▶ [INSTRUCTION 1]
List every software program or plugin named in the forum post on subsetting fonts below.

----- PASSAGE SHOWN

Yes, SubsetFonts is the other plugin I was thinking of, but I didn't have the exact name off the top of my head.
Sure, any automatic process (or not subsetting at all) is easier than using FontForge. But as I see it, the entire point of subsetting fonts is to only include in the font those characters that are actually used from that font by the ebook.
For example, I don't use an embedded font for the body text—only for headings and (usually) the first 3 words of each chapter. The body of my book includes the word "café" but the headings and first 3 words do not. When I ran either SubsetFonts or ePUBOptimizer, the resulting subsetted version of the heading font included the character é. Which will never get used, among a few other extraneous characters. (I do appreciate that the ligatures were subsetted by ePUBOptimizer.)
ePUBOptimizer also subsetted & and #, which don't even appear in the body text—only in html entities.
The version of the manual process I used this time was:
1. Use Calibre to convert the ePub to HTMLZ
2. Unzip the file
3. Open the html in Word
4. Use Find Format to delete any text in the default body text font
5. Copy everything that's left into BBEdit
6. Add a line break after each character
7. Process duplicate lines, case sensitive, leaving one
8. Sort lines
9. Remove line breaks
10. Use the resulting list: (space),-.0123456789ABCDEFGHIJLMNOPRSTUVWYabcdefghiklmnoprs tuvwxyz®’“”
to determine which characters to keep in FontForge, plus (CR)fifl (which do get used in this book by readers that do ligatures automatically).
It would be possible to do all of that in a plugin—take each @font-face from the CSS, see which tags use that font-face, process only the text included in those tags in the ePub to find the unique characters. It would also be possible to do the ligature selection algorithmically, before the unique characters are found.
I've kludged some things together in python in the past, so maybe I could take a stab at adjusting SubsetFonts before the "# get rid of the tags" section, but someone who actually knows what they're doing could do it better and in a fraction of the time. I like a challenge, so maybe I'll take some Saturdays and try it anyway. I've never touched C#, so trying to alter ePUBOptimizer is beyond me.
|

----------
----- SUPPLIED INFORMATION

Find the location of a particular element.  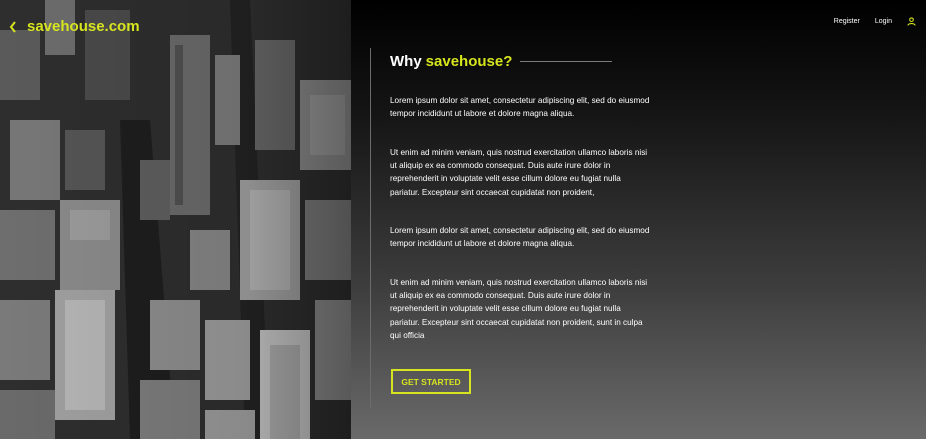

title-rule is located at coordinates (566, 61).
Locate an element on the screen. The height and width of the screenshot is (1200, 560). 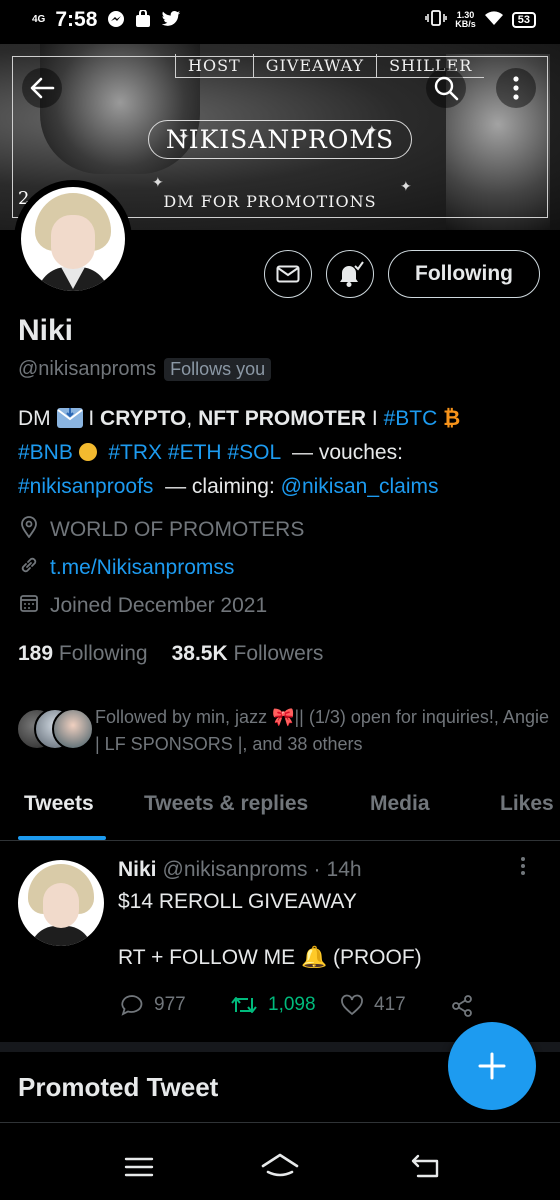
like-count: 417 is located at coordinates (390, 1004).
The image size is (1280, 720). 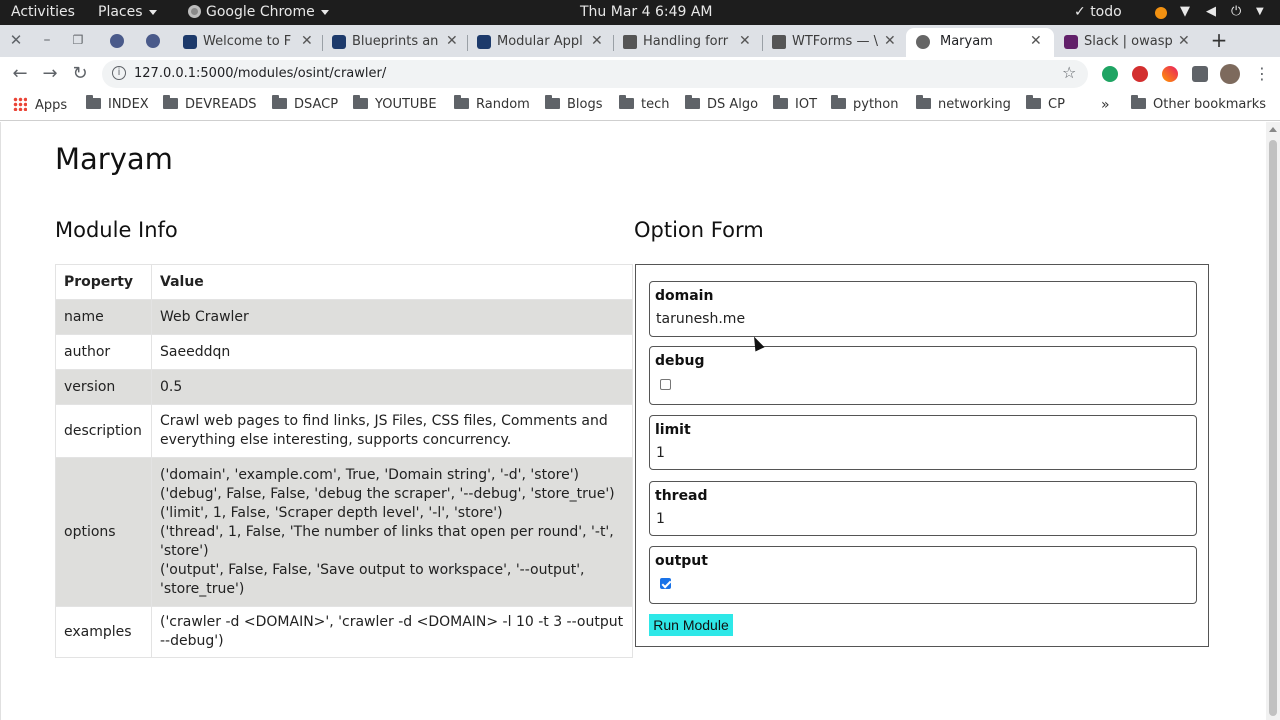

----------

▶ [INSTRUCTION 2]
Rename "screenshot" to "screen capture" throughout the listing above and write the listing out again, otherwise unchanged and without the pictures.

▶ [TASK SOLUTION 1]
SubsetFonts, FontForge, ePUBOptimizer, Calibre, Word, BBEdit

▶ [TASK SOLUTION 2]
Find the location of a particular element.  

title-rule is located at coordinates (566, 61).
Locate an element on the screen. The height and width of the screen capture is (1200, 560). 
like-count: 417 is located at coordinates (390, 1004).
The image size is (1280, 720). 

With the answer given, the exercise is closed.